■ **TASK DETAILS**:
Restate the data below word for word. Leave the images out.

(RECORDED INFORMATION Opens)

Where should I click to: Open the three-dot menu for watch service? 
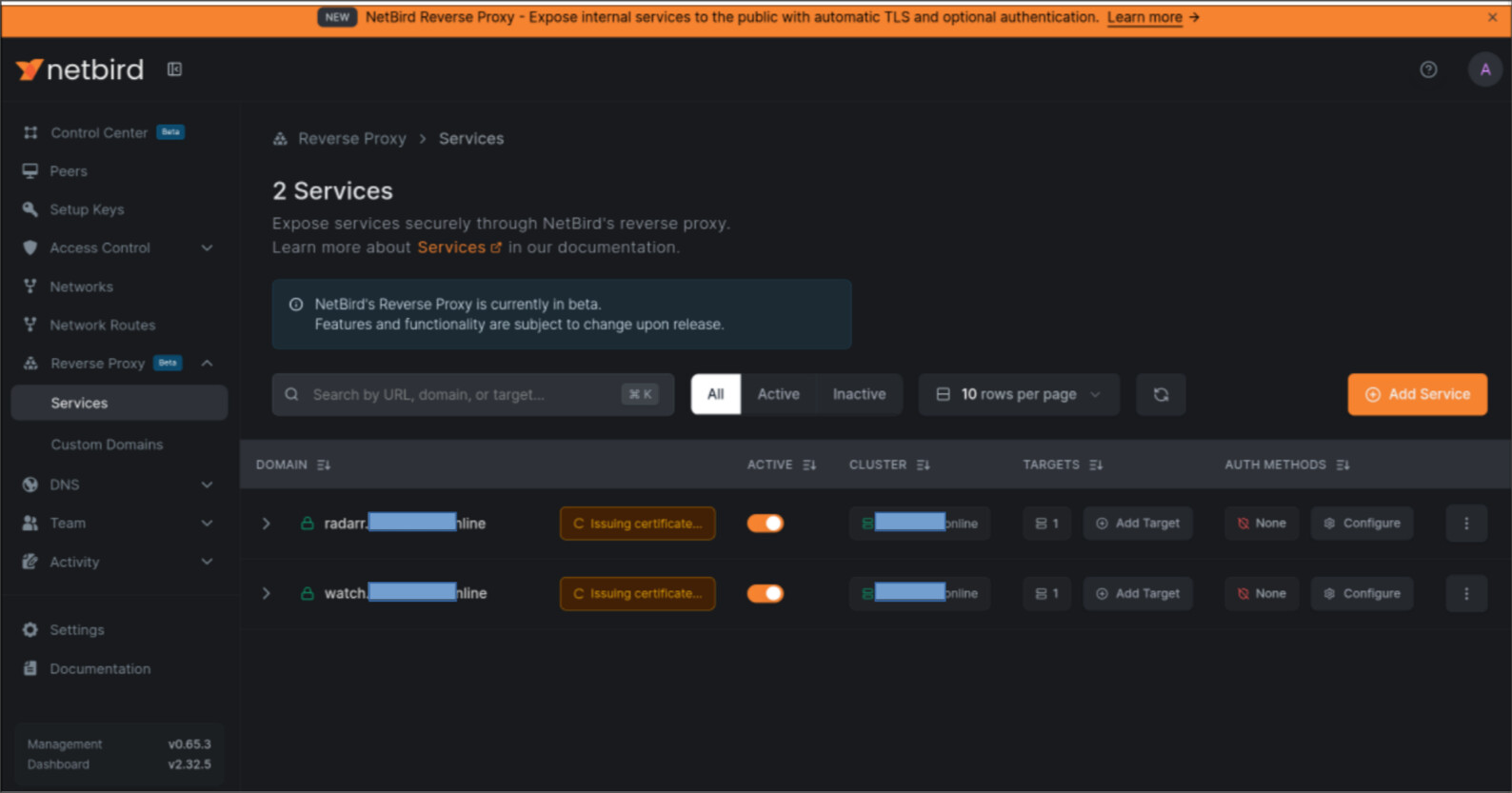pyautogui.click(x=1466, y=594)
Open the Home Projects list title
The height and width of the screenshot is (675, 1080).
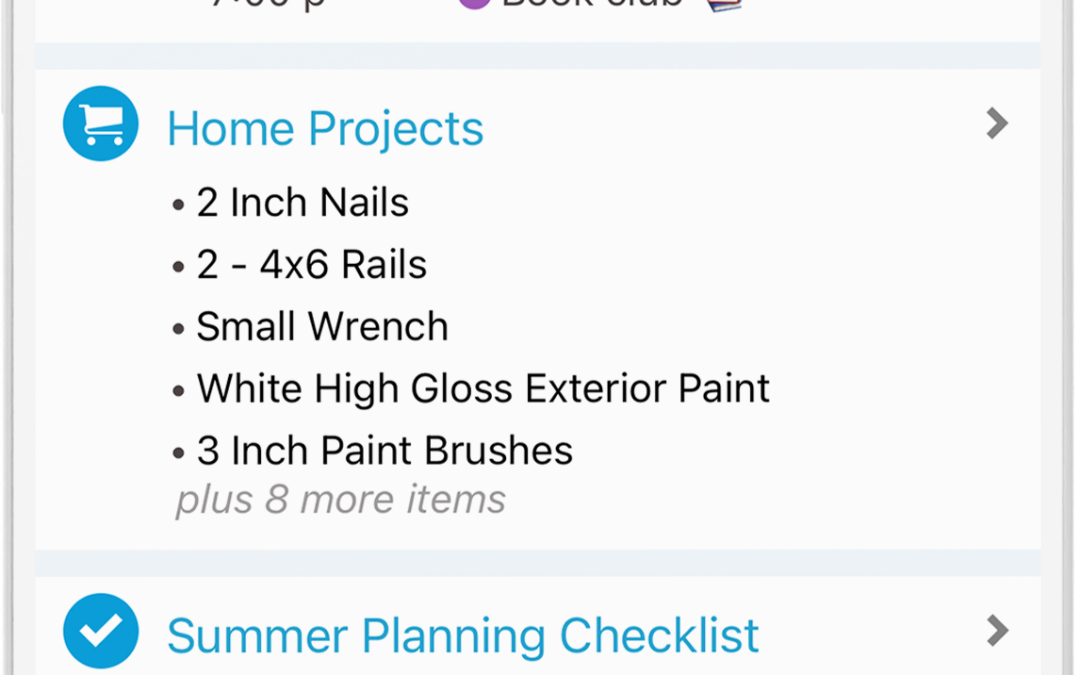tap(325, 129)
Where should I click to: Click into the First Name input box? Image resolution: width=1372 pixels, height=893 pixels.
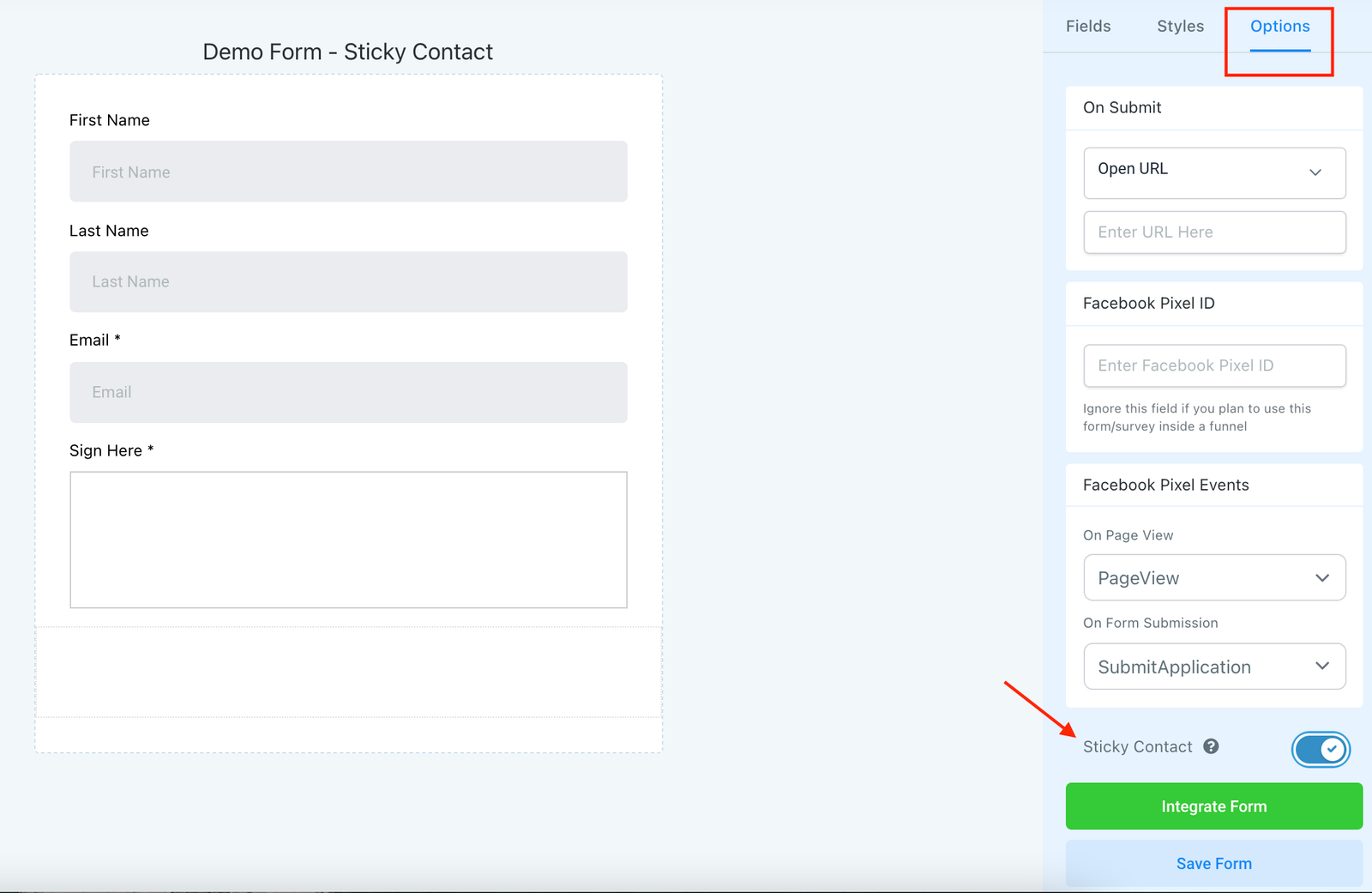(x=348, y=172)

(RECORDED INFORMATION Closes)

■ **RESPONSE FOR THIS EXERCISE**:
Where should I click to: Open the three-dot menu for watch service? 
pyautogui.click(x=1466, y=594)
Open the Home Projects list title
The height and width of the screenshot is (675, 1080).
tap(325, 129)
Where should I click to: Click into the First Name input box? Image resolution: width=1372 pixels, height=893 pixels.
(x=348, y=172)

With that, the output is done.